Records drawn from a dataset
────────────────────

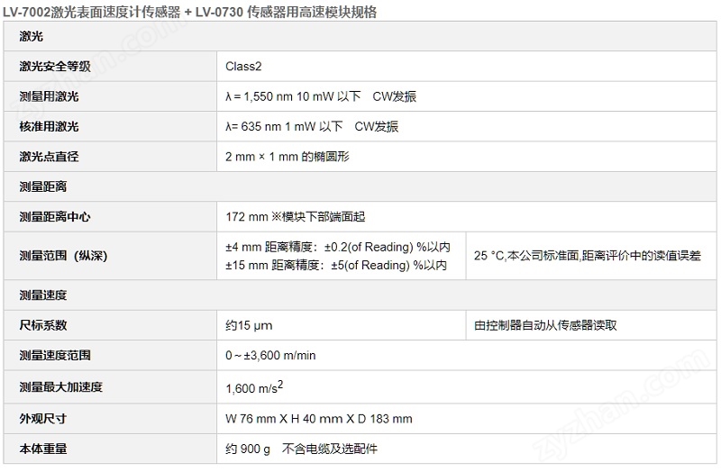Select the 激光 section header row
Screen dimensions: 721x472
[x=360, y=36]
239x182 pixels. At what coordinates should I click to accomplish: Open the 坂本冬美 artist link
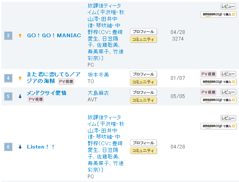[x=98, y=75]
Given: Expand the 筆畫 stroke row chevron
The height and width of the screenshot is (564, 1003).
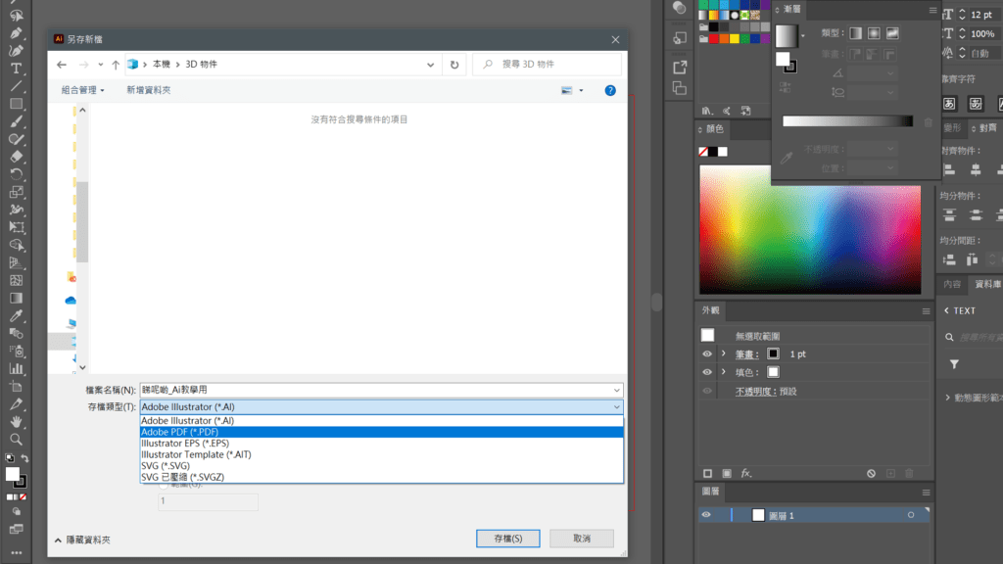Looking at the screenshot, I should point(723,353).
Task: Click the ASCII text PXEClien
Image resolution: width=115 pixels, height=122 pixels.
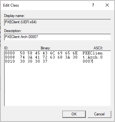Action: pos(92,53)
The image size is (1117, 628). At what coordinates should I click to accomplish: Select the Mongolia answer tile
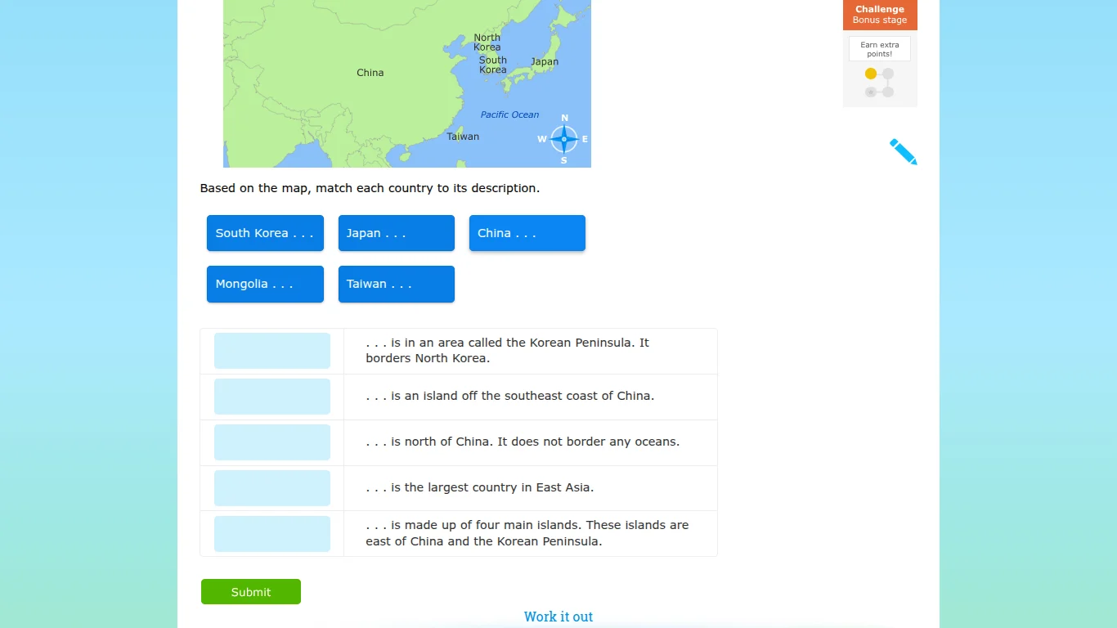tap(265, 284)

────────────────────

YOUR GOAL |
Within the entries above, the lines from the one with "239x182 pixels. At" through the final line are to be printed exactly, with the pictures removed.

TASK OUTPUT |
239x182 pixels. At what coordinates should I click to accomplish: Open the 坂本冬美 artist link
[x=98, y=75]
Given: Expand the 筆畫 stroke row chevron
The height and width of the screenshot is (564, 1003).
Looking at the screenshot, I should point(723,353).
Task: Click the ASCII text PXEClien
Image resolution: width=115 pixels, height=122 pixels.
Action: pos(92,53)
The image size is (1117, 628). At what coordinates should I click to accomplish: Select the Mongolia answer tile
tap(265, 284)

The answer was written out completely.